27. and all the lords … three thousand men and women] No doubt an insertion to heighten the effect; grammatically full of men and women is carried on by that beheld, shewing that the intervening words are not original. No mention of the people on the roof is made in Jdg 16:30. The LXX. cod. B has 70 for 3000.

And Samson called unto the LORD, and said, O Lord GOD, remember me, I pray thee, and strengthen me, I pray thee, only this once, O God, that I may be at once avenged of the Philistines for my two eyes.
28. that I may be at once avenged] A questionable rendering; follow the mg., that I may be avenged … for one of my two eyes. The grim humour of the words, as Moore points out, is altogether in character. The utmost vengeance would barely compensate for the loss of one eye alone.

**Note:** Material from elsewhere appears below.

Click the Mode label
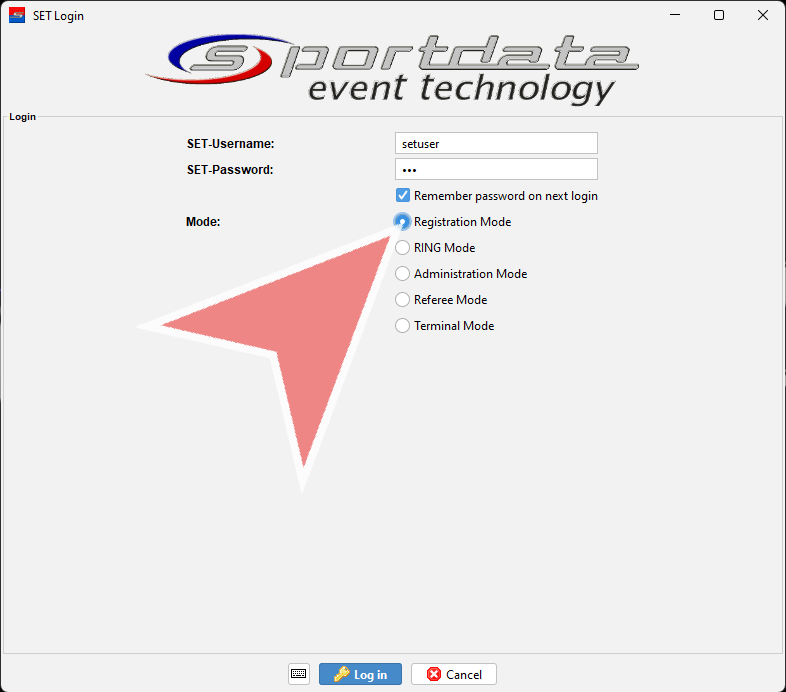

And Samson took hold of the two middle pillars upon which the house stood, and on which it was borne up, of the one with his right hand, and of the other with his left.
And Samson said, Let me die with the Philistines. And he bowed himself with all his might; and the house fell upon the lords, and upon all the people that were therein. So the dead which he slew at his death were more than they which he slew in his life.
30. Let me die] lit. ‘let my soul die.’ In the O.T. the soul is not the immortal, but the mortal, element in man: it is that which breathes, the principle of life. When a person dies the soul goes out (Genesis 35:18, cf. Jeremiah 15:9) and exists no more.

the dead which he slew]

‘Samson hath quit himself

Like Samson.’—Milton, S. Agonistes, 1709 f.

Then his brethren and all the house of his father came down, and took him, and brought him up, and buried him between Zorah and Eshtaol in the buryingplace of Manoah his father. And he judged Israel twenty years.
31. came down] Gaza lay near the sea; Samson’s home was on the slopes of the Central Range. The Philistines’ quarrel was not with the kinsmen; they were not refused the right of sepulture. Contrast 1 Samuel 31:10 f.

Manoah his father] Strictly speaking, the ancestor of the family. See notes on Jdg 13:2; Jdg 13:25.

The usual formula closes the narrative in the manner of Rd. See on Jdg 3:10.

For the exploit of Shamgar against the Philistines see note on Jdg 3:31.